-- Start Source material --

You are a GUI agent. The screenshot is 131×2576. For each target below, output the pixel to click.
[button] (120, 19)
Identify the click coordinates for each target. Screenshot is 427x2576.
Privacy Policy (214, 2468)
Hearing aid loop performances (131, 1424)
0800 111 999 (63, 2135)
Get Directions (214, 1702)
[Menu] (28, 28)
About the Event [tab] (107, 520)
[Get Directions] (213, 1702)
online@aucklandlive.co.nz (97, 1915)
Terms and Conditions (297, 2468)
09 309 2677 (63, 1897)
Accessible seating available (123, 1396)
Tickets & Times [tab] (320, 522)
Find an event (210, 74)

-- End Source material --

(Task) Rewrite all of the material above, replacing "Get Directions" with "Show Route" and leaving everything else as it is.

(Response to this task)
You are a GUI agent. The screenshot is 131×2576. For each target below, output the pixel to click.
[button] (120, 19)
Identify the click coordinates for each target. Screenshot is 427x2576.
Privacy Policy (214, 2468)
Hearing aid loop performances (131, 1424)
0800 111 999 (63, 2135)
Show Route (214, 1702)
[Menu] (28, 28)
About the Event [tab] (107, 520)
[Show Route] (213, 1702)
online@aucklandlive.co.nz (97, 1915)
Terms and Conditions (297, 2468)
09 309 2677 (63, 1897)
Accessible seating available (123, 1396)
Tickets & Times [tab] (320, 522)
Find an event (210, 74)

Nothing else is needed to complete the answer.